Musgraves and Tendler share inspired art

In September 2020, country singer Kacey Musgraves announced her divorce from her husband Ruston Kelly in Elle magazine. The split followed now-confirmed rumors of Kelly cheating with actress Olivia Munn. 

In May, internet-beloved comedian, John Mulaney announced his split from artist wife, Anna Marie Tendler. Mulaney officially filed for divorce in July. In September 2021, the comic announced he will be having a baby with Munn. 

What do these relationships have in common? They were both somewhat rocky and complicated relationships. Both Mulaney and Kelly have spoken publicly about both former and current drug abuse and mental illness. Both marriages culminated in the husbands’ involvement with the same woman. But more importantly, they both resulted in some very interesting art. 

Considered by some to be the most gut-wrenching breakup album since Taylor Swift’s “Red,” Musgraves’ “Star-Crossed” is a rarity in the current music landscape. It is an album designed in the old-fashioned sense with an intro, an outro, a cohesive theme and the bleeding of one song into the next. 

This is not an accidental cohesion. In fact, nothing about this album is accidental. Her painstaking attention to detail is most clearly seen in the parallels between Musgraves’ last album, “Golden Hour,” and her newest album. Almost every song alludes to the dimming of the sunlight, an artistic way to portray the loss of her seemingly perfect relationship from “Golden Hour.”

The title of the album, “Star-Crossed,” conjures the Shakespearean tragedy of ill-fated love, perfectly setting the stage for the unbecoming of the artist’s marriage. The first track contains riffs reminiscent of the theme of “The Good, the Bad and the Ugly,” implying that not all who entered the relationship will leave alive. 

The album is written in a style the singer describes as “galactic country.” What this means for the listener is layers of sonic pop and Americana banjo. What really sets her music apart though is the storytelling. Rolling Stone, retrospectively, expresses no surprise at the success of Musgraves’ first album.

“It did so for any number of reasons, among them her biting wordplay, her uncanny ability to layer meaning, and her masterful embrace of the down-home sounds of pedal steel and banjo,” Alex Morris from Rolling Stone said in February 2021. 

In another world and resulting from another dissolved marriage, Tendler has released a photo series entitled “Rooms in the First House.” According to the artist’s website, she will be showing this collection at The Other Art Fair in Santa Monica at the end of September. 

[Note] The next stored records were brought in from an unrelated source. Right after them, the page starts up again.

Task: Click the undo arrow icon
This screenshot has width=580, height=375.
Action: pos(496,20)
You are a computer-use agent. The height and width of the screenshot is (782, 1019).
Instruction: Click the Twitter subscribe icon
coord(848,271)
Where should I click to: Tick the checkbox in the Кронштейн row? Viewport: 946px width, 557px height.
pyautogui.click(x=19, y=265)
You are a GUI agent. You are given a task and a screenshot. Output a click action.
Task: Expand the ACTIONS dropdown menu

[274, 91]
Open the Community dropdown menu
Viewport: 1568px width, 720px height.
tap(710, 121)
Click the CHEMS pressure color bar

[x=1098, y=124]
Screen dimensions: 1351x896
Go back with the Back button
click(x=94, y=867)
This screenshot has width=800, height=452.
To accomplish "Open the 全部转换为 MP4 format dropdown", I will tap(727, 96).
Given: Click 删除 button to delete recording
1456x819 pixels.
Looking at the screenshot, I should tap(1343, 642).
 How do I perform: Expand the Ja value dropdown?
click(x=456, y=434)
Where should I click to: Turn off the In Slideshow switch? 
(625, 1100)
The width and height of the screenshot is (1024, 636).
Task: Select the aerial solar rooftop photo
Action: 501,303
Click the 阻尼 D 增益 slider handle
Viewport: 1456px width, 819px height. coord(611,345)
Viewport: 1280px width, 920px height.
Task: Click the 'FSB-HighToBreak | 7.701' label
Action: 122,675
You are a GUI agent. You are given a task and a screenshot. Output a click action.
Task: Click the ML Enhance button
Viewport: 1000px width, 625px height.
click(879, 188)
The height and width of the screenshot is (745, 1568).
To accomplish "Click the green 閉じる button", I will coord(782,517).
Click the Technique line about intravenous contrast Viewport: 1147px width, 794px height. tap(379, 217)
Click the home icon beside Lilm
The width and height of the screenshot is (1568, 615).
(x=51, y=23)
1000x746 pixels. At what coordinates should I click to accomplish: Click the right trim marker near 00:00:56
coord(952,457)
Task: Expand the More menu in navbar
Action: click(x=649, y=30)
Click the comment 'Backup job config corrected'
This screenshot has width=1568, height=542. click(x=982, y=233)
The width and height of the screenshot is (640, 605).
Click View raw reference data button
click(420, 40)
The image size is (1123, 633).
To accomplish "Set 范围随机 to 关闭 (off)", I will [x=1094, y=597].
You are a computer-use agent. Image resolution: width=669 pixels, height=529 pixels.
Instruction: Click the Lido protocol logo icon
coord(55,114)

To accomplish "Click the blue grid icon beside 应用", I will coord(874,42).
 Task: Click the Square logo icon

The photos are mostly self-portraits of the artist dramatically sprawled on ghostly backgrounds. The house itself looks like a Tudor or Tudor revival, filled with richly colored botanical prints. One of the most striking of these photos features Tendler posed as an Anne Bolyne look-alike, the caption reading, “The Moost Happi Anno 2021 (portrait at 36 years of age).” 

Supplementing this photo series on Tendler’s social media page are three successive images one portraying a lone pink magnolia tree, rendered in black and white in two other images with Tendler standing beneath it. The caption to one of these images is a poem wondering what it would be like to be a flower, adored. 

This provides an interesting parallel to the Musgraves song “Cherry Blossom,” in which the singer pleads, “I’m your cherry blossom baby, don’t let me blow away.” Whether this parallel is purely coincidental or intentional is beyond my own scope of speculation. 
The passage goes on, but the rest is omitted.